Every line of the data below that holds the string "binding" needs to be reported.
[Supplied records]
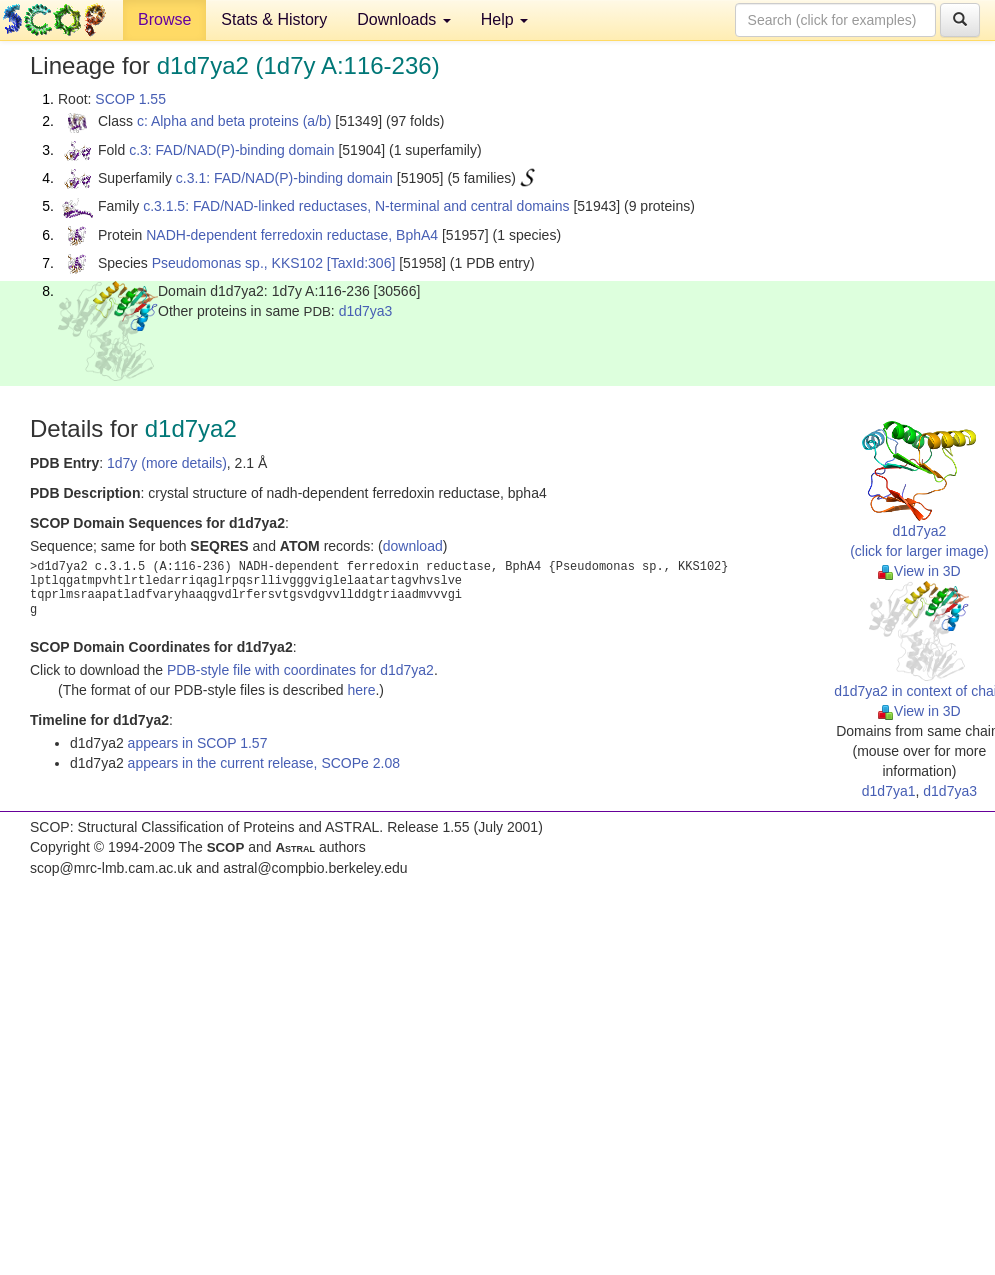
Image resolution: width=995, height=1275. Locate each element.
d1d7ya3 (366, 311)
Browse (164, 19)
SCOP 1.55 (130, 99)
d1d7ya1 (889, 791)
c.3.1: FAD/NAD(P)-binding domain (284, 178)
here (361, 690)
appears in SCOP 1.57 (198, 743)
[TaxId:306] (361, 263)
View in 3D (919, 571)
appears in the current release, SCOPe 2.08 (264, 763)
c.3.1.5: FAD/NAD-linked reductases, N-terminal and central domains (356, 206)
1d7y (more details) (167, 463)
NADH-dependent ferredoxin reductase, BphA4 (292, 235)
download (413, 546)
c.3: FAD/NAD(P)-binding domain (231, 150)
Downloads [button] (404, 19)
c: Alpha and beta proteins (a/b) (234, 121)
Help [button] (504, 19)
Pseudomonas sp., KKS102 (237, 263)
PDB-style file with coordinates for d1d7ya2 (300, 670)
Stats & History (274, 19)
[/Supplied records]
[Supplied records]
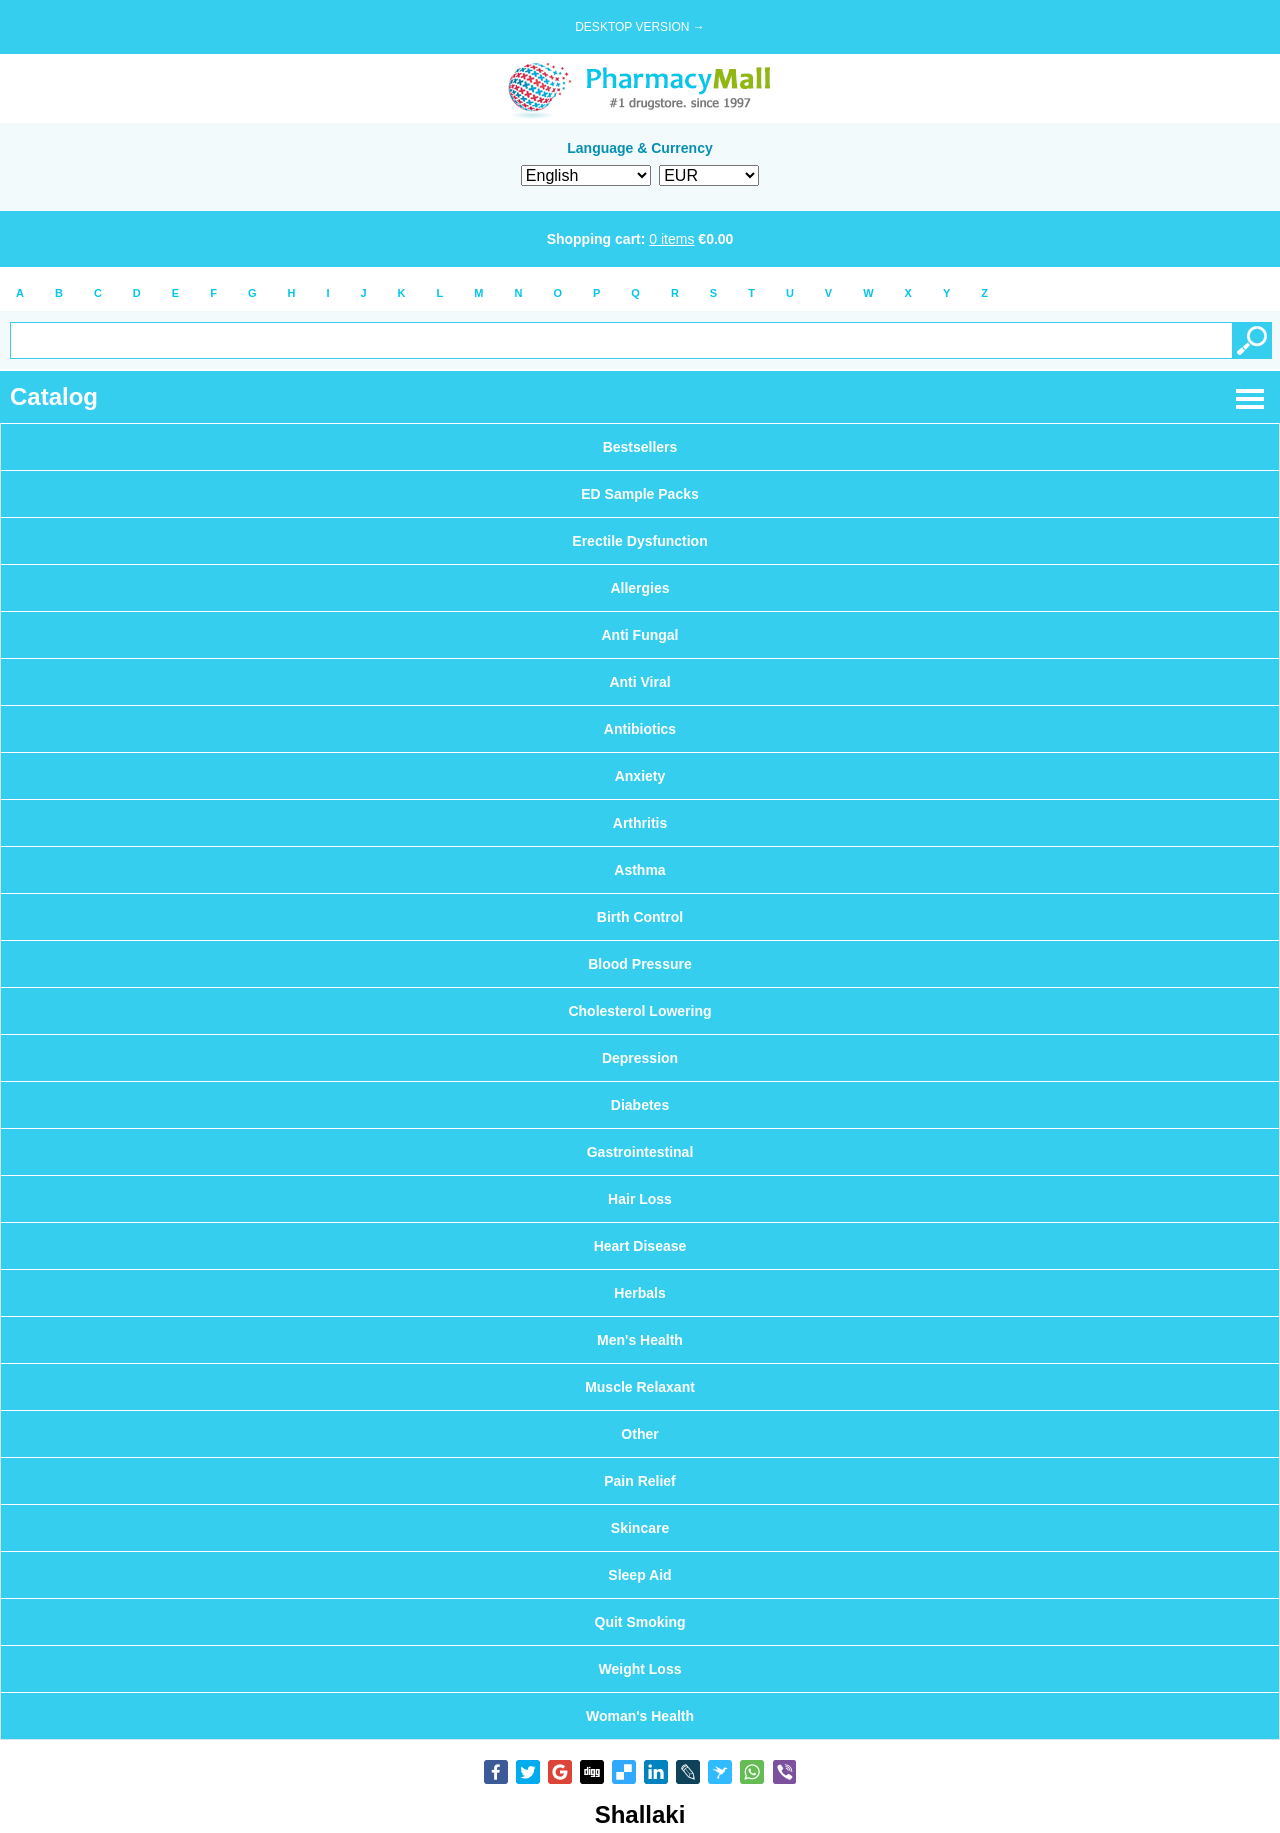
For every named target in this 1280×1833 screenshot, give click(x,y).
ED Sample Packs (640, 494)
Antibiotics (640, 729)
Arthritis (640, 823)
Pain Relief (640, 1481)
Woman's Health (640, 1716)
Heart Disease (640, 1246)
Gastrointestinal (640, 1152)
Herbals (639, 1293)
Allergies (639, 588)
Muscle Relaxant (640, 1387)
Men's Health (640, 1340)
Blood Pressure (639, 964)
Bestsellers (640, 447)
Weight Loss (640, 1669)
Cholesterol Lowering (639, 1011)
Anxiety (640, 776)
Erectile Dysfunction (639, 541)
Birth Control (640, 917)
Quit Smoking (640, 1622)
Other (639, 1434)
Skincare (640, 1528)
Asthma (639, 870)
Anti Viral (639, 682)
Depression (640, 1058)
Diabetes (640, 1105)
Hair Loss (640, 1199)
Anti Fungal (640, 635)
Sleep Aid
[/Supplied records]
## Output
c.3.1: FAD/NAD(P)-binding domain (284, 178)
c.3: FAD/NAD(P)-binding domain (231, 150)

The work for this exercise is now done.